I’ve met a few teachers who are parents and have openly articulated their struggles. One teacher described to me, her daily routine; waking up, making breakfast, getting the children out of bed and ready for school, dropping the children off at school, driving to work, having a full day of work taking care of other people’s children, returning home to make dinner and complete other household errands, helping the children with homework, putting the children to bed, preparing the children’s lunch for the next day, working on planning/marking/making resources for work. Then bed… and repeat. And another woman I met at a school, raising her children as a single parent. She would constantly complain about how difficult her life was, declaring that the only way she gets through every day is because she’s in survival mode. She very candidly admitted that she craved the days her ex took the kids and she could have her freedom. I’m dumbfounded as to how some people do it… you have to really respect people that have a tremendous amount on their plate yet manage to trooper through. But it also goes to show that having a romanticized view of children, family life and parenthood… doesn’t always play out accordingly.
I will admit, I had always had a ridiculously romanticised view of being a stay at home Mum. In a perfect world, I would love to have had a family where only my husband’s income would be needed and I could stay at home and look after the kids all day. However, when you do your research and come a across a multitude of videos like this – (https://www.youtube.com/watch?v=bKDnzgmpNTQ), that quite abruptly puts any romanticised view you may have had on being a stay at home Mum into question. When you are making a major life decision, I think its always important to look at both sides of the coin. While it might feel all positive and dandy to have an optimistic and romanticised outlook when it comes to making these decisions, its a lot more rational to be aware of the pros and the cons, and make a decision from there.
There are more people today than ever before choosing not to have children and live a child-free life. And it’s only very recently that this topic is starting to break out of its taboo realm. You can read one thread here (https://www.reddit.com/r/AskReddit/comments/4wfl4k/serious_parents_who_regret_having_kids_why/). Having children is possibly the most life changing decision anyone could ever make, so why wouldn’t it be discussed more openly? I read quite an influential quote from a parent on one of these forums who said…”it’s better to regret not having children, than to have children and regret them”.

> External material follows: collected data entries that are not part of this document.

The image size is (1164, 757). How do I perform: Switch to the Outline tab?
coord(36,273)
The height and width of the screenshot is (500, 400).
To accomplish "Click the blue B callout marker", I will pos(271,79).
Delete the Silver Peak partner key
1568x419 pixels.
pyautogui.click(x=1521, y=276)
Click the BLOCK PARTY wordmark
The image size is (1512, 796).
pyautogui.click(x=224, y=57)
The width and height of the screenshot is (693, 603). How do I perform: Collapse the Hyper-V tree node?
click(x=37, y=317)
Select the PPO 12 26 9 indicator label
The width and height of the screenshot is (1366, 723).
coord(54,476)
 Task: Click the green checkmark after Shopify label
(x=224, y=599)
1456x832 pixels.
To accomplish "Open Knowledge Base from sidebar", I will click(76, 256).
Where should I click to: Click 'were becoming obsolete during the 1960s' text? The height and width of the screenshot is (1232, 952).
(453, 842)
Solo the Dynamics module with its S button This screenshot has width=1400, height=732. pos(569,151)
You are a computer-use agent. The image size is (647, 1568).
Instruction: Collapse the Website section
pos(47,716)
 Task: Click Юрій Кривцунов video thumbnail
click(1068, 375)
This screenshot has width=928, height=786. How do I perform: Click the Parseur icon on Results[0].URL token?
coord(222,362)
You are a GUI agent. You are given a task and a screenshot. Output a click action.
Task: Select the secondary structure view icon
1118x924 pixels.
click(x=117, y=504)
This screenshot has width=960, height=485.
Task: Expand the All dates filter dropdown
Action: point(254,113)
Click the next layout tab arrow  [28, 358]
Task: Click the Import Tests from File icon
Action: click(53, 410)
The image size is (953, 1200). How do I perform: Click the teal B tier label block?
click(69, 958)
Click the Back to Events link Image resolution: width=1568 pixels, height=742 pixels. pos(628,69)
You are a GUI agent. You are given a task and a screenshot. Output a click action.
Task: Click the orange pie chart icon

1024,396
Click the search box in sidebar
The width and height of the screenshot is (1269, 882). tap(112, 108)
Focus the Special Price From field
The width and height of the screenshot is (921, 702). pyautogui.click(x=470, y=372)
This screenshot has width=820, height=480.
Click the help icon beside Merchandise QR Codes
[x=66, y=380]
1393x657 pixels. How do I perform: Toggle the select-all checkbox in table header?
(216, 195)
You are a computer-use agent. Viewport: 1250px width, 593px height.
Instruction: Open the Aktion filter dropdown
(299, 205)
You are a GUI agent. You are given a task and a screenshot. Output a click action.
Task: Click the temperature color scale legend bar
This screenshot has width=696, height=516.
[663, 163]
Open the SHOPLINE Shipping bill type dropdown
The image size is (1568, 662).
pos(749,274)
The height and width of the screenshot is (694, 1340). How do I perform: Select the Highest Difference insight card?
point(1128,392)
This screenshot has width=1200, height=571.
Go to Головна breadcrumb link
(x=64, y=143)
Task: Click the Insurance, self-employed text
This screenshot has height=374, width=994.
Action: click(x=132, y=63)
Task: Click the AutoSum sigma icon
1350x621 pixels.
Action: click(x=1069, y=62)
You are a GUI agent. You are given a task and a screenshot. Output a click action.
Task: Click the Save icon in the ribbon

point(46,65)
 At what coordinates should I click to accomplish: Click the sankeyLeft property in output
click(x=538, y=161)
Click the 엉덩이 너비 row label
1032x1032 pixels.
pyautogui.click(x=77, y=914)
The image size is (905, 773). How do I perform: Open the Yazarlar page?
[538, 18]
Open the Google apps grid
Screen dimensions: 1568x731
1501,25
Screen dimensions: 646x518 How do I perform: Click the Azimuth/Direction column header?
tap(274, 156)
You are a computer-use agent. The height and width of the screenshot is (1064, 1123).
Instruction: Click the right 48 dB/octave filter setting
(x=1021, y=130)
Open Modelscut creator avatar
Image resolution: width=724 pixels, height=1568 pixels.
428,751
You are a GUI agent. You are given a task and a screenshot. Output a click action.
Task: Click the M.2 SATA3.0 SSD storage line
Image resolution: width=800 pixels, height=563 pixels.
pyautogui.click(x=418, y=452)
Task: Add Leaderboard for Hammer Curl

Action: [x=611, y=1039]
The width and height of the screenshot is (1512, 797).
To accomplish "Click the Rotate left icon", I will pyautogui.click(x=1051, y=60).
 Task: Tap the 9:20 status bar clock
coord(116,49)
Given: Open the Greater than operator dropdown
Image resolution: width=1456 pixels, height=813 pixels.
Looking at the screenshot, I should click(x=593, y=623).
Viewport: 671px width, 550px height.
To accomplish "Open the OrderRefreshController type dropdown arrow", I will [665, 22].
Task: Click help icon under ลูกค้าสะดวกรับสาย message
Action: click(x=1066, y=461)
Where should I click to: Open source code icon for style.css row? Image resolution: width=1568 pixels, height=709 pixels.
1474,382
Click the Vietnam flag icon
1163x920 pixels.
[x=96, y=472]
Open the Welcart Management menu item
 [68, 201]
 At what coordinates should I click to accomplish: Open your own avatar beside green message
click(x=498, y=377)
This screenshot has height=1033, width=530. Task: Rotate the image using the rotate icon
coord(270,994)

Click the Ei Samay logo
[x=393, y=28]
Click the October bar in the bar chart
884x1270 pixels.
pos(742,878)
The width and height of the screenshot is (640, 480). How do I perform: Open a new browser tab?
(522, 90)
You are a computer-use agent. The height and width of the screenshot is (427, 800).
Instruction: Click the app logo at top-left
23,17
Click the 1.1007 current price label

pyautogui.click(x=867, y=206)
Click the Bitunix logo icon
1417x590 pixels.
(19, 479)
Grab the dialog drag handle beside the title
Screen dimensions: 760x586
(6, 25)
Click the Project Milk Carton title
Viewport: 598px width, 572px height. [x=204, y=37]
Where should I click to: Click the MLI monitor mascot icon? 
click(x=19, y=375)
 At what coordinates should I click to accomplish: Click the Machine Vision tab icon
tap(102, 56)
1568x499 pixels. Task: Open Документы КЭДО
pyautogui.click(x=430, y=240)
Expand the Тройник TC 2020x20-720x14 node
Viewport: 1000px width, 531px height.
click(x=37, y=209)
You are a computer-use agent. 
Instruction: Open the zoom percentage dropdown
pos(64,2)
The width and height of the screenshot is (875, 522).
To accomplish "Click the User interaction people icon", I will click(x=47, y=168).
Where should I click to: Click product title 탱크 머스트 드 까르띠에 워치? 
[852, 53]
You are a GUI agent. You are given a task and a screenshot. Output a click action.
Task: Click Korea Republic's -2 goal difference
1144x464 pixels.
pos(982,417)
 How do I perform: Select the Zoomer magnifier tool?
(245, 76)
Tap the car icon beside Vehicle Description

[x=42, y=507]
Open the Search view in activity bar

I’m only twenty five and know my views on this could do a complete 180 again, however I’m glad teaching has exposed me to the difficulties of parenthood, otherwise it’s something I would never have taken into consideration. Having one child means dedicated somewhere between 18-25 years of your life, living for someone else. Do I want that? Not right now. Imagine what you could do and see during that time, all the places you could explore. At this point in time, I’m very content being on my own and would much rather spend my time, money and freedom focusing on my career, travelling the world and keeping my stress levels at a minimum.